Kedua, meningkatkan akses dan kualitas layanan kesehatan. Pembangunan fasilitas kesehatan di wilayah terpencil, penyediaan tenaga medis yang merata, serta program promotif dan preventif terkait gizi dan kesehatan ibu-anak perlu digalakkan. Langkah ini penting untuk menaikkan usia harapan hidup sekaligus mengurangi ketimpangan antarwilayah.

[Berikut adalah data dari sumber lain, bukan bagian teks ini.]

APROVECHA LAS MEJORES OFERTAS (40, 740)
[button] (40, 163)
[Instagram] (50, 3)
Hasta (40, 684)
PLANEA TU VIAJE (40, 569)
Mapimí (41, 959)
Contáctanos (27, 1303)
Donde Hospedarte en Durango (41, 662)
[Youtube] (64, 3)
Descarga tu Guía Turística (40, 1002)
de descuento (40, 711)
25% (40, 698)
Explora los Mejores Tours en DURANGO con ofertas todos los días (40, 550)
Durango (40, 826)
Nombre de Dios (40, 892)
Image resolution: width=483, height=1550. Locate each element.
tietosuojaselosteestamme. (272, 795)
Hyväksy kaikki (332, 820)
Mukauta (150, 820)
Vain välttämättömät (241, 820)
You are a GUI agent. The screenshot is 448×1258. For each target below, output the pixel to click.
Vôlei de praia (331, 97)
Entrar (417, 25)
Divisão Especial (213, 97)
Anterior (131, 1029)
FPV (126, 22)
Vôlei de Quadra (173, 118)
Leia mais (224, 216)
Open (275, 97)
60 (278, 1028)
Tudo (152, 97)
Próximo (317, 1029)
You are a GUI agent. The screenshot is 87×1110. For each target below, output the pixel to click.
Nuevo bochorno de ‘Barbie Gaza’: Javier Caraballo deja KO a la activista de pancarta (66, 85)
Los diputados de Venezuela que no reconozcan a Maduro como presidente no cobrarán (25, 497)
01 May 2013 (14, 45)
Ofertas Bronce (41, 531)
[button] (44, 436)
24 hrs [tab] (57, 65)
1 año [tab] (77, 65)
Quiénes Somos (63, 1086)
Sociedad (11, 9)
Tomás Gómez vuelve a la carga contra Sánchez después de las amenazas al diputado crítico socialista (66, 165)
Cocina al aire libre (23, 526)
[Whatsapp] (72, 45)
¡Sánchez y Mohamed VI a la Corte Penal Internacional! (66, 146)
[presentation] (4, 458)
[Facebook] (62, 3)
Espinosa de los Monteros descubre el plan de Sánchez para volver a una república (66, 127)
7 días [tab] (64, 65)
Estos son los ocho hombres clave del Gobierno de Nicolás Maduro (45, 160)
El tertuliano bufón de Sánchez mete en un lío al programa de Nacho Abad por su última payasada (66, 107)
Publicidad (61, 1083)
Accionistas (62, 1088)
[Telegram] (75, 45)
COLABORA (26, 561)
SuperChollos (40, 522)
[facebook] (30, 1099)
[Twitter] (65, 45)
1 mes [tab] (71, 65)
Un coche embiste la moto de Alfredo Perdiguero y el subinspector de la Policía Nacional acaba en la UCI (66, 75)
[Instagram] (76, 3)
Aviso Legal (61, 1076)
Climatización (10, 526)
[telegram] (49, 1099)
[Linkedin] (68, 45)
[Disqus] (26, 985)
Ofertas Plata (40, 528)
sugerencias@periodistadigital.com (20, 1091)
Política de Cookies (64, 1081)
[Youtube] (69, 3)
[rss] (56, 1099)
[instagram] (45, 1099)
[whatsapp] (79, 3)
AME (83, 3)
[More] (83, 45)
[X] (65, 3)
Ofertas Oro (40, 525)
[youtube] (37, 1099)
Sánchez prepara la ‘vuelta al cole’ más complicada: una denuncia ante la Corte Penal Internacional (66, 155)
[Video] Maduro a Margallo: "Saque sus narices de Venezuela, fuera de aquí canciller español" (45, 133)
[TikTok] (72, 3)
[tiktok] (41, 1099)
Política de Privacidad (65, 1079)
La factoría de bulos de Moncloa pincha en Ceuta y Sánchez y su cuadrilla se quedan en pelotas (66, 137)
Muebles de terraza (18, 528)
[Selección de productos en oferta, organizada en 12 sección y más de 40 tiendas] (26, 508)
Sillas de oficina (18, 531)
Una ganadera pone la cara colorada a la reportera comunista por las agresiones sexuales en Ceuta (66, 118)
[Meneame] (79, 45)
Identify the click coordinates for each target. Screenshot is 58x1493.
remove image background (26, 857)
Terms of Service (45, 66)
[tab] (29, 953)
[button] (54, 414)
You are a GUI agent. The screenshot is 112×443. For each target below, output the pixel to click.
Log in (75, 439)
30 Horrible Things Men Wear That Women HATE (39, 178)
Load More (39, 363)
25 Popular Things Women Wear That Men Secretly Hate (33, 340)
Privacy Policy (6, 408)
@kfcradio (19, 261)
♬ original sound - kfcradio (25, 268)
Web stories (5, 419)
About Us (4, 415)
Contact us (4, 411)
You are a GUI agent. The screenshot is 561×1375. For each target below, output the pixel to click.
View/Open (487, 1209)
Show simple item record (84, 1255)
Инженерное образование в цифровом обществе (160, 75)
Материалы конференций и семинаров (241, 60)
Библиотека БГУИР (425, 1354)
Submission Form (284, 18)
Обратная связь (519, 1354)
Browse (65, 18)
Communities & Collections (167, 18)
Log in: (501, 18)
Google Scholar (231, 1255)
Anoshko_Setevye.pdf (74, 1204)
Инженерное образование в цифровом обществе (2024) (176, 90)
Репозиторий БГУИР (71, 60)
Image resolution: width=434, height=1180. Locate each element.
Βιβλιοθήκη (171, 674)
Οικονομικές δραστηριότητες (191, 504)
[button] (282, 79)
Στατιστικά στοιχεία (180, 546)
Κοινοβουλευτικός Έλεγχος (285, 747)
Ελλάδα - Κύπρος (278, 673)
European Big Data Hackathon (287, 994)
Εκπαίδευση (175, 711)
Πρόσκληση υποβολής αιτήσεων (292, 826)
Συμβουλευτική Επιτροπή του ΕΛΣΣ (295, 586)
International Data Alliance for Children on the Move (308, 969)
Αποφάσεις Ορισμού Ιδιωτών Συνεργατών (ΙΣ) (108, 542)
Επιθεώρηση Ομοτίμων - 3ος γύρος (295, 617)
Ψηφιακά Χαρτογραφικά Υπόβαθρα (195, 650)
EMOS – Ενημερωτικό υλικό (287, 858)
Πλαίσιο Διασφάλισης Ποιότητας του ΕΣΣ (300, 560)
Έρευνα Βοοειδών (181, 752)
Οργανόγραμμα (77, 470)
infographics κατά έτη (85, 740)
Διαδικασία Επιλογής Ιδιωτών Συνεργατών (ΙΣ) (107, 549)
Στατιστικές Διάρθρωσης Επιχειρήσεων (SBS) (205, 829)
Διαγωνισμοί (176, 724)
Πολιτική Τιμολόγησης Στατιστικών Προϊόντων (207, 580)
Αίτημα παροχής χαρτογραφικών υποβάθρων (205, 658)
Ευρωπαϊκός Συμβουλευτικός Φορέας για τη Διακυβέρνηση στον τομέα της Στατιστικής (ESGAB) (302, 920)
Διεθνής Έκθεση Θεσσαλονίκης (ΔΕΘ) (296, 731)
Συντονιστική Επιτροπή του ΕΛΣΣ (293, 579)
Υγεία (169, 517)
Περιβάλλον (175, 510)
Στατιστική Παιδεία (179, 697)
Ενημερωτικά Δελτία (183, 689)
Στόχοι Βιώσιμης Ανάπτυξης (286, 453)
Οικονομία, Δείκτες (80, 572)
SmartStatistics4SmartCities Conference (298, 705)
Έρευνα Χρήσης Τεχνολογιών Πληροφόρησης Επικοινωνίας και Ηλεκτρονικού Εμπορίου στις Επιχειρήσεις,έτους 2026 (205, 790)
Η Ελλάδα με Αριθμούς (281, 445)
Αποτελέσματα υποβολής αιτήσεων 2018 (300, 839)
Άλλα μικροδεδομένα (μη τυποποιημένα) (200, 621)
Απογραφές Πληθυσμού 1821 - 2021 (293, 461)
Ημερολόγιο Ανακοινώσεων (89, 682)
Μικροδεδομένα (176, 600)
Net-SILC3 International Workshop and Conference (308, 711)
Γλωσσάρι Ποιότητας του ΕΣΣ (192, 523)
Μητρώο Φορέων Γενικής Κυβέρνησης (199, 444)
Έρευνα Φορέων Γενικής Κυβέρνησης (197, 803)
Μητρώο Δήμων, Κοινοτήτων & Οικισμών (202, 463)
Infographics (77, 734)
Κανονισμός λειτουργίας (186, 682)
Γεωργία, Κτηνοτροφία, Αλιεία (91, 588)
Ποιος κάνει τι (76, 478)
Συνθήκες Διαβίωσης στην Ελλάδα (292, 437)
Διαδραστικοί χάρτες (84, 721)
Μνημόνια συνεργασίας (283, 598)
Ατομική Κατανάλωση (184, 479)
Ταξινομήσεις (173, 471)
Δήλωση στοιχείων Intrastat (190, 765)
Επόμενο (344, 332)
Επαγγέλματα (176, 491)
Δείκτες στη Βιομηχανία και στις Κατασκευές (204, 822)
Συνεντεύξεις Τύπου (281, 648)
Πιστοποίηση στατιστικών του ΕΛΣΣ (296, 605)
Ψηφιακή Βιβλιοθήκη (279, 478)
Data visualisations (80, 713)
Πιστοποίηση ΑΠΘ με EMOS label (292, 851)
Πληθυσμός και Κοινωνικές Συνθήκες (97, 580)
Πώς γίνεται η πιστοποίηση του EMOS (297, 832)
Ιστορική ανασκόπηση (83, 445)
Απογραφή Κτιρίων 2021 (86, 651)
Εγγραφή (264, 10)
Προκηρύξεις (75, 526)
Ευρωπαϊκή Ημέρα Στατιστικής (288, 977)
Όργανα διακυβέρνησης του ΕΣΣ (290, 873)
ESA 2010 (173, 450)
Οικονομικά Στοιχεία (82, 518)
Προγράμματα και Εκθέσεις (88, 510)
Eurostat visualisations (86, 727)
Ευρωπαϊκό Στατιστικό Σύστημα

Ketiga, mendorong pertumbuhan ekonomi inklusif dengan memperkuat sektor-sektor yang memiliki nilai tambah tinggi. Hilirisasi hasil perkebunan seperti karet dan kelapa sawit, pengembangan pariwisata berbasis budaya dan alam, serta pemanfaatan teknologi digital dalam ekonomi kreatif bisa menjadi motor penggerak ekonomi baru. Upaya ini harus disertai dengan pembangunan infrastruktur dasar seperti jalan, listrik, dan internet di wilayah pedesaan agar tidak semakin tertinggal.
Keempat, memperkuat koordinasi antarlevel pemerintahan dan partisipasi masyarakat dalam pembangunan. Pemerataan IPM tidak bisa hanya mengandalkan peran pemerintah provinsi, melainkan perlu keterlibatan aktif pemerintah kabupaten/kota serta dukungan dunia usaha dan masyarakat sipil. Dengan kolaborasi ini, pembangunan di Jambi akan lebih inklusif dan berkelanjutan.
Pada akhirnya, posisi Jambi di peringkat 17 IPM nasional harus dipandang sebagai sebuah cermin sekaligus cambuk. Cermin yang menunjukkan bahwa Jambi telah melangkah maju dengan capaian kategori IPM tinggi, namun juga cambuk yang mengingatkan bahwa masih banyak pekerjaan rumah yang harus diselesaikan. Keseriusan dalam membenahi sektor pendidikan, kesehatan, dan ekonomi, serta keberanian untuk melakukan inovasi dan pemerataan pembangunan akan menentukan apakah Jambi mampu naik ke papan atas dalam peta pembangunan manusia Indonesia.
Dengan langkah strategis yang terarah, Jambi memiliki peluang besar untuk tidak hanya mengejar ketertinggalan dari provinsi lain, tetapi juga menjadi salah satu daerah yang diperhitungkan dalam pembangunan manusia di tingkat nasional. Harapannya, pembangunan yang inklusif dan berkeadilan akan benar-benar dirasakan oleh seluruh masyarakat, dari kota hingga desa, sehingga cita-cita “Masyarakat Jambi Mantap” dapat terwujud dalam arti yang sesungguhnya.